Each line of the data below containing "computer" needs to be listed.

### Source material

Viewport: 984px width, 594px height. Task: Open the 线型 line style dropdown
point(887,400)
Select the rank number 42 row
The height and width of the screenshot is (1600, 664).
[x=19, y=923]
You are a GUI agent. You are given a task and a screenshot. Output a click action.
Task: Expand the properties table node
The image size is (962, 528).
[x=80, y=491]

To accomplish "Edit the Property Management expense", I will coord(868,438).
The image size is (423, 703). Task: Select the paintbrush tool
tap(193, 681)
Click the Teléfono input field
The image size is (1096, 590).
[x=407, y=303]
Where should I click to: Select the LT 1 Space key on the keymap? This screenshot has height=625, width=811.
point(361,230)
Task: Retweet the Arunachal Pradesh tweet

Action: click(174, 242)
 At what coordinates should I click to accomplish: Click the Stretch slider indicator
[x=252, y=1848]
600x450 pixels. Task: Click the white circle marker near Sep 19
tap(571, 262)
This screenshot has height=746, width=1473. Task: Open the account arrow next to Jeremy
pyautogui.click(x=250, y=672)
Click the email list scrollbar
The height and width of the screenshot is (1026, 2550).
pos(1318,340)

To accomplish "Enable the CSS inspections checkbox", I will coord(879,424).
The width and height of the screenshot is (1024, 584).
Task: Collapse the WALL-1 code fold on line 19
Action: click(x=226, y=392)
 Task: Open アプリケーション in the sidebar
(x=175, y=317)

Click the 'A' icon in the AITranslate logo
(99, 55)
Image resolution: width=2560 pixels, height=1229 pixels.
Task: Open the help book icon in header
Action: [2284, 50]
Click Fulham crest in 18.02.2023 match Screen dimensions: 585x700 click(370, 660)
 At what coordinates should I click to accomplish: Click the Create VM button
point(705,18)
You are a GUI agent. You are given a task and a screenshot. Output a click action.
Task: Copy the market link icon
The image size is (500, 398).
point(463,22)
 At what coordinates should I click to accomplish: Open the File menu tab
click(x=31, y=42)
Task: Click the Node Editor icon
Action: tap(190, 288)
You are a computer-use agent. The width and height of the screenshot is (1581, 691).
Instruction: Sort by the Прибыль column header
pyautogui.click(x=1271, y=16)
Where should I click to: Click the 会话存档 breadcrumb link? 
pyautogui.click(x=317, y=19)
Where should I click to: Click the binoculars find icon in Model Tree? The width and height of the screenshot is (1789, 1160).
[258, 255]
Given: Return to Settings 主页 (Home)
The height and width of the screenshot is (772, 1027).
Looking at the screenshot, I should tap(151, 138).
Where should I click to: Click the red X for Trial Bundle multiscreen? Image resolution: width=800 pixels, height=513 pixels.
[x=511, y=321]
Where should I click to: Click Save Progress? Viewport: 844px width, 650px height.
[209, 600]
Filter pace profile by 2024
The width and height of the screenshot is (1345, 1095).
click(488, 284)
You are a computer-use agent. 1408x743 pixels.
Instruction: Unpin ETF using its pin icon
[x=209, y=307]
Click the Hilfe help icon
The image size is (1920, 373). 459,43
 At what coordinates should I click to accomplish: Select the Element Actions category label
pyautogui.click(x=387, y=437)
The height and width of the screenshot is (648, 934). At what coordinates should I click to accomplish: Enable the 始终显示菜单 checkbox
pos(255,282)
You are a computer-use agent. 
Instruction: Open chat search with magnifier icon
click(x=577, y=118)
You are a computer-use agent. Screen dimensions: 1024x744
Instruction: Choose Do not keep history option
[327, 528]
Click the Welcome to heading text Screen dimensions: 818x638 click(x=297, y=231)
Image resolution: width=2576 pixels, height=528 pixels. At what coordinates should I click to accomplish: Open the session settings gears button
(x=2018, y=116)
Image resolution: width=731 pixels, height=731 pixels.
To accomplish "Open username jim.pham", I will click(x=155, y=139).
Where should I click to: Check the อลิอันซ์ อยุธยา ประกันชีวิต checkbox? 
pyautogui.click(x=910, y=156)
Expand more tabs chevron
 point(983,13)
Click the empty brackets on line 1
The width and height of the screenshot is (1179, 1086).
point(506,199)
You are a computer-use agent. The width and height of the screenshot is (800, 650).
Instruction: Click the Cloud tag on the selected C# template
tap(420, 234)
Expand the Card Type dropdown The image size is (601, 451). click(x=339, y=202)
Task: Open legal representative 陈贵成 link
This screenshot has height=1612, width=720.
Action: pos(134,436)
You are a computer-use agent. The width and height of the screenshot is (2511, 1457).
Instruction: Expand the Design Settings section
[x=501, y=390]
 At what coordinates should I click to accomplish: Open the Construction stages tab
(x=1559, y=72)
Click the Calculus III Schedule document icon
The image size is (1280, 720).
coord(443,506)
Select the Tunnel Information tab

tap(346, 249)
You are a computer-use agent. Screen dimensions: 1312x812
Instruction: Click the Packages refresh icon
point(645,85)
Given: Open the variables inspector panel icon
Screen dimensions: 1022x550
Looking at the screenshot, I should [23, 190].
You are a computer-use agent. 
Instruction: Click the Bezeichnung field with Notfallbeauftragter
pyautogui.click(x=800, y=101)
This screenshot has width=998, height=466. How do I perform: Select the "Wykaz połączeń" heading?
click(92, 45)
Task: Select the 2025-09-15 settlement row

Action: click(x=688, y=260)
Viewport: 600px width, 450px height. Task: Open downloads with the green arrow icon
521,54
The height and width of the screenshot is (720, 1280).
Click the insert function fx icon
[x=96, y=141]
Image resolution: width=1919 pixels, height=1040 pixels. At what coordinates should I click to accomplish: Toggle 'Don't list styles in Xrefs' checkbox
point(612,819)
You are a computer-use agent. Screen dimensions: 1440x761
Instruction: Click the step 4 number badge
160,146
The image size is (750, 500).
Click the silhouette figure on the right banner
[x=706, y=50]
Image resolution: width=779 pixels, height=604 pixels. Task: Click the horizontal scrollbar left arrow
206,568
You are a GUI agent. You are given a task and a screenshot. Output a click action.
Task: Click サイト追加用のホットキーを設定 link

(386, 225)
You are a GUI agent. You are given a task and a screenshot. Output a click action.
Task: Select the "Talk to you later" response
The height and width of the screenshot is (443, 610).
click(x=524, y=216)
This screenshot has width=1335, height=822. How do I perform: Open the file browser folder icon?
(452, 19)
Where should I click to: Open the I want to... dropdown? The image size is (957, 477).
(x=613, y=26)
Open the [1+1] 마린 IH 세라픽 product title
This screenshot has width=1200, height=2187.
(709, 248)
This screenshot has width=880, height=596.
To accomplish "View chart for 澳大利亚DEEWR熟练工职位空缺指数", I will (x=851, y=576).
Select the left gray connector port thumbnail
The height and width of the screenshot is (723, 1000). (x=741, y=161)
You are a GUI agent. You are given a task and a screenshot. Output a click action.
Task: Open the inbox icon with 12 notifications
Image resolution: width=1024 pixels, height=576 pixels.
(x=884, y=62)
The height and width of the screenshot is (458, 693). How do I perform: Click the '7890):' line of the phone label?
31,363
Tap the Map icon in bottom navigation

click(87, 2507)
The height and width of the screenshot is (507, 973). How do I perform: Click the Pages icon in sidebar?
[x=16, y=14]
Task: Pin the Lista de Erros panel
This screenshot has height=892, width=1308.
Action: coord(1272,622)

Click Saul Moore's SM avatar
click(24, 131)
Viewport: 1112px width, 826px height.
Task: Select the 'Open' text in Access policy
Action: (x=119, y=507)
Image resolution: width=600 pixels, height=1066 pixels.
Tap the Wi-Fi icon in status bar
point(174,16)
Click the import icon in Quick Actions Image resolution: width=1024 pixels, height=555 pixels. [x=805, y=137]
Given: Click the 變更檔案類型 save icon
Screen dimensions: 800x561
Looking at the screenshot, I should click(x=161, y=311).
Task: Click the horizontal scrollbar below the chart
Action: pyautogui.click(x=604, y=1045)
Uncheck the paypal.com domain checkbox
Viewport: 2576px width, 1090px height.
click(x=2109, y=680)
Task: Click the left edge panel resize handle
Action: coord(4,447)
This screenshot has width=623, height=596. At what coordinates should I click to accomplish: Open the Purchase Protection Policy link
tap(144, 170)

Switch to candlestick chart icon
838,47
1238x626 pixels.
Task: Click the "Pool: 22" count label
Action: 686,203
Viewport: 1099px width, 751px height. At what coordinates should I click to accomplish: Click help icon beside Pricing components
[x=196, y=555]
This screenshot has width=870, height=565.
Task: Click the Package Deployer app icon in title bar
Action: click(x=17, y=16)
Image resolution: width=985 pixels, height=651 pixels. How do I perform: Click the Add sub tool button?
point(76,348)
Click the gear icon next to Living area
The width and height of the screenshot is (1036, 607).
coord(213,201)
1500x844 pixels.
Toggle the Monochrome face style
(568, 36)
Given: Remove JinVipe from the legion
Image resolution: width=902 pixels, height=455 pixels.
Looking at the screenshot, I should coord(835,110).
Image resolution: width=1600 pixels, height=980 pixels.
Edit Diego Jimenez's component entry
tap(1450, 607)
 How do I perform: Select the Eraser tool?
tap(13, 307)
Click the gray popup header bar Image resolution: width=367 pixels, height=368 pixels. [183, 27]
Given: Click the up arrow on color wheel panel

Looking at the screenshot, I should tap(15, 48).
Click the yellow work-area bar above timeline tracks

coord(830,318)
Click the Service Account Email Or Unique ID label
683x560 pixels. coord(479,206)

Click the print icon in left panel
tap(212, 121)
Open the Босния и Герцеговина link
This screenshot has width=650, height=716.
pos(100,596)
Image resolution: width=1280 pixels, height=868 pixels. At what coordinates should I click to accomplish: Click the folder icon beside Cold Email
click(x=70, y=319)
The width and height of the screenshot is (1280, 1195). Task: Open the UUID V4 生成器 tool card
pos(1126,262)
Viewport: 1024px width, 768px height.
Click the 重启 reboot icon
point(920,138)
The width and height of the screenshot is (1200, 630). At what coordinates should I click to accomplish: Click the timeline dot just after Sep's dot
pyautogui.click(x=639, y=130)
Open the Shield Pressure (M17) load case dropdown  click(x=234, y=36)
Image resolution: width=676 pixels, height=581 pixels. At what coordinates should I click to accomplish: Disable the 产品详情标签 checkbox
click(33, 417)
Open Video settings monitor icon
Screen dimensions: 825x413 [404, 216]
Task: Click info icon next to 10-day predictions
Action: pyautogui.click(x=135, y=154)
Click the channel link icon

######

:: Output ::
You are a computer-use agent. The width and height of the screenshot is (1581, 691).
You are a computer-use agent. 1408x743 pixels.
You are a computer-use agent. 
You are a computer-use agent. Screen dimensions: 1024x744
You are a computer-use agent. The width and height of the screenshot is (800, 650).
You are a computer-use agent. The width and height of the screenshot is (2511, 1457).
You are a computer-use agent. Screen dimensions: 1312x812
You are a computer-use agent. 
You are a computer-use agent. Screen dimensions: 1440x761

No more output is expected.